____ Task input

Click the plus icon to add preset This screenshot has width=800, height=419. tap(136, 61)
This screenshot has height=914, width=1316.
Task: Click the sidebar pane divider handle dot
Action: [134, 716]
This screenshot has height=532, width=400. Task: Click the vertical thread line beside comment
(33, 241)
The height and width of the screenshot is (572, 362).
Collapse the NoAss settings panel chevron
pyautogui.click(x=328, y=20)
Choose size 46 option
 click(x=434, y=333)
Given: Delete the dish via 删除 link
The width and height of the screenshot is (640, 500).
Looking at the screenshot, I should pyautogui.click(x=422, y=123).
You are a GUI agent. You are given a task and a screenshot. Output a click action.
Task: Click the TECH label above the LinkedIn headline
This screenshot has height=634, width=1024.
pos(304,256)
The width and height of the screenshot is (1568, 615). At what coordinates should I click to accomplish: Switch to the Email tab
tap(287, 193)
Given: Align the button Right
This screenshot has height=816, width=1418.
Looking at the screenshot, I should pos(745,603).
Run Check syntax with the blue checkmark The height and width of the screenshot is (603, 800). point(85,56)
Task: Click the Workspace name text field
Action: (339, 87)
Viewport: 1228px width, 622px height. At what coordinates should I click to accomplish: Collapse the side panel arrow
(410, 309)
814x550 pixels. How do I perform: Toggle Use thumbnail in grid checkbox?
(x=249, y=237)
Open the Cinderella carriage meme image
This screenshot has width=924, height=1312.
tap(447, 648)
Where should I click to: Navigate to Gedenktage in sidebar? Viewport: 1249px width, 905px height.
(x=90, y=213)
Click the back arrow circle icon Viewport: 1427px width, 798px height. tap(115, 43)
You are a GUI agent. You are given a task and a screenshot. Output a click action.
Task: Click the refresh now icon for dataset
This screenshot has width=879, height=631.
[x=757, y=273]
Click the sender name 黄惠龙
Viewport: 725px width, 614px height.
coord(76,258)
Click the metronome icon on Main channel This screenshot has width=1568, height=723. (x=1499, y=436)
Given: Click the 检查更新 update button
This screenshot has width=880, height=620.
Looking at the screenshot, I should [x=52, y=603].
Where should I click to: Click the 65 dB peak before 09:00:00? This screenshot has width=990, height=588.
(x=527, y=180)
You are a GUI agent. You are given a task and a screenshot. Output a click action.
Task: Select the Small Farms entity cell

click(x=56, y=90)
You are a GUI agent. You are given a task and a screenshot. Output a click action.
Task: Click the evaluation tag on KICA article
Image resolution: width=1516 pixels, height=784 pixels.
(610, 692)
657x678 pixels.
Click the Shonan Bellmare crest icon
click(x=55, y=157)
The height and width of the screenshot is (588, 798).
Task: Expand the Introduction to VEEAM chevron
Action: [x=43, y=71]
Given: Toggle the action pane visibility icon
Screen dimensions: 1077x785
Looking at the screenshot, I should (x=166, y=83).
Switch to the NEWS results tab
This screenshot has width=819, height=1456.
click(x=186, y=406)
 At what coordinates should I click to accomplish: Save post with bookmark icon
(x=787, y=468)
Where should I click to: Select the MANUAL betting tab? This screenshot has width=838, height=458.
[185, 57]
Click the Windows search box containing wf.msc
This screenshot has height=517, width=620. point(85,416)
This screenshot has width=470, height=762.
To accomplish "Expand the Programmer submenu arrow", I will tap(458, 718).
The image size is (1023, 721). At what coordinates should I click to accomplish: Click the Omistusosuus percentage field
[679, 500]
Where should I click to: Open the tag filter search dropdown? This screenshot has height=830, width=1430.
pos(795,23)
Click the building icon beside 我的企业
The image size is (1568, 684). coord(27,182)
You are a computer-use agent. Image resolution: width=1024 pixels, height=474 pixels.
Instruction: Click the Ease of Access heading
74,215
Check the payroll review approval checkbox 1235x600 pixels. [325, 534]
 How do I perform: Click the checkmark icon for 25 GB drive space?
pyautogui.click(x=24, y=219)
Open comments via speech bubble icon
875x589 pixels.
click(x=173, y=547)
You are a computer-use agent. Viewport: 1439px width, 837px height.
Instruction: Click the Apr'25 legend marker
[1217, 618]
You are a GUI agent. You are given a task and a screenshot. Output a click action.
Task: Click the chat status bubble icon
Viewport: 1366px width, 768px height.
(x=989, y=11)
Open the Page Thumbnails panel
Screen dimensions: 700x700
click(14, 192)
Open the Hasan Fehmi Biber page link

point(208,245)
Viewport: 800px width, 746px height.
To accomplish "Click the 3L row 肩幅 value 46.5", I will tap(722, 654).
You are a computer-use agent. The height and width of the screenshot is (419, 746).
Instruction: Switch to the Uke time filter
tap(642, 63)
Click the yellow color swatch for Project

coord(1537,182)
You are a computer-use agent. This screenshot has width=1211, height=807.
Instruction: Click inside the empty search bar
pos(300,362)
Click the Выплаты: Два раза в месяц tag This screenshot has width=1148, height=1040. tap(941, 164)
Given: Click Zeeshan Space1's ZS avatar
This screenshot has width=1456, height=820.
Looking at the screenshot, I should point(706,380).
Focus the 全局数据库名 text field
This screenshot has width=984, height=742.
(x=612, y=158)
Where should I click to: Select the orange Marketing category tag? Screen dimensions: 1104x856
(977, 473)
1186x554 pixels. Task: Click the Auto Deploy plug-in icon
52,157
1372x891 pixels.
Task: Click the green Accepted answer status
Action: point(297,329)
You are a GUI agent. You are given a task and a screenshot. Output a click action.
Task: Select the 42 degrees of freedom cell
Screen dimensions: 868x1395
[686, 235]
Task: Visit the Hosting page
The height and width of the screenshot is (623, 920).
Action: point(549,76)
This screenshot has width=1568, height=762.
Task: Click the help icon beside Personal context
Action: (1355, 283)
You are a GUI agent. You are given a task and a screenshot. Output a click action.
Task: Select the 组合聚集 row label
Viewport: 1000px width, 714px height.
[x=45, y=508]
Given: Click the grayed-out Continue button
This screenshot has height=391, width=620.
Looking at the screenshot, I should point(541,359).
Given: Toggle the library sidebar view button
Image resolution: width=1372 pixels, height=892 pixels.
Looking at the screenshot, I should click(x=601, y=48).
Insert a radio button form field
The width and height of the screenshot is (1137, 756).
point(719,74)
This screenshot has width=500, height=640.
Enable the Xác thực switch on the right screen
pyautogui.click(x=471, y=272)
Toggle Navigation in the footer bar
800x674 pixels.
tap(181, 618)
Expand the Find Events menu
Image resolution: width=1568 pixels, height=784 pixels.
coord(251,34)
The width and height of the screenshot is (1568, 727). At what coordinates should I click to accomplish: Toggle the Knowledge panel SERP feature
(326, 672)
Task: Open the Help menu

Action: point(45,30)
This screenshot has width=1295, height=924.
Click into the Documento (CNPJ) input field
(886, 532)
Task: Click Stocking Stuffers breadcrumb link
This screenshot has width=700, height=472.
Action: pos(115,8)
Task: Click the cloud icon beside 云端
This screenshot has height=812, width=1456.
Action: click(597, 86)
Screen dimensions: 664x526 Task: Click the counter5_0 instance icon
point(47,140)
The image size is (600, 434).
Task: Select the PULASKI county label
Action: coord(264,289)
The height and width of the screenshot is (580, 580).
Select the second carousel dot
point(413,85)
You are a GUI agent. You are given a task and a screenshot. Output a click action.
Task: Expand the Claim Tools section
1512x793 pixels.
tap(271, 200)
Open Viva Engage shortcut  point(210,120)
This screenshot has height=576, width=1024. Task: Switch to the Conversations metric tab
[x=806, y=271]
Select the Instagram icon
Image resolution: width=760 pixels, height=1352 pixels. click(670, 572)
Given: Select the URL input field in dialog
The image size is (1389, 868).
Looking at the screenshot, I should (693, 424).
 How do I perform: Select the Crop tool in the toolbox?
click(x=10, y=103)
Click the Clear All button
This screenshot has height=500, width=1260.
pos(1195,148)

________

◆ Exercise brief ◆
In the entries above, please find the line with "Instruction: Click inside" and the line with "Task: Visit the Hosting page", then write out exactly those two lines and every line between them, and nothing more.

◆ Your solution ◆
Instruction: Click inside the empty search bar
pos(300,362)
Click the Выплаты: Два раза в месяц tag This screenshot has width=1148, height=1040. tap(941, 164)
Given: Click Zeeshan Space1's ZS avatar
This screenshot has width=1456, height=820.
Looking at the screenshot, I should point(706,380).
Focus the 全局数据库名 text field
This screenshot has width=984, height=742.
(x=612, y=158)
Where should I click to: Select the orange Marketing category tag? Screen dimensions: 1104x856
(977, 473)
1186x554 pixels. Task: Click the Auto Deploy plug-in icon
52,157
1372x891 pixels.
Task: Click the green Accepted answer status
Action: point(297,329)
You are a GUI agent. You are given a task and a screenshot. Output a click action.
Task: Select the 42 degrees of freedom cell
Screen dimensions: 868x1395
[686, 235]
Task: Visit the Hosting page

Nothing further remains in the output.